Top-down or bottom-up?

As I watch the environment around me for signs of data curation inside institutions, particularly in libraries, I seem to see two general classes of approach to the problem. One starts institution-wide, generally with a grand planning process. Another starts at the level of the individual researcher, lab, department or (at most) school; it may try to scale up from there, or it may remain happy as its own self-contained fief.

As with anything, there are costs and benefits to both approaches.

Some of the challenges of data-driven research carry costs and infrastructure that only make sense on an institutional level at this juncture. Grid computing. Gigantic, well-managed disk. (Gigantic disk is fairly cheap. Gigantic well-managed disk will cost you. In my mental model of the universe, I include such things as periodic data audits and geographically-dispersed backups in the cost of disk.) Authorization and authentication, which is a bigger problem than you might think. Carrots and sticks, if the institution is serious about this.

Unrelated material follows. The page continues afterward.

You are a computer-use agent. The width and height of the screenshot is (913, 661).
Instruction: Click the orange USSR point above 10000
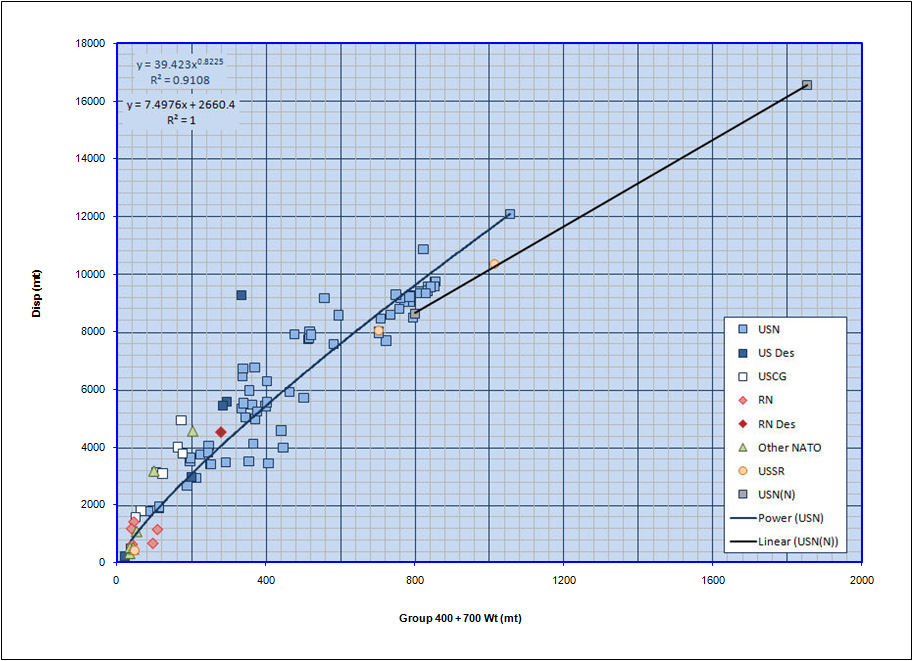(x=494, y=264)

So it makes a certain amount of sense to try to tackle this problem as an institution. Where the institutional model falls down, I begin to suspect, is service beyond the bare provision of appropriate technology. Training and handholding. Outreach. Help with data-sustainability plans in grant proposals. Whipping data into shape for the long term. Advice on sustainability, process, documentation, standards—the nuts and bolts of managing data in a particular research enterprise.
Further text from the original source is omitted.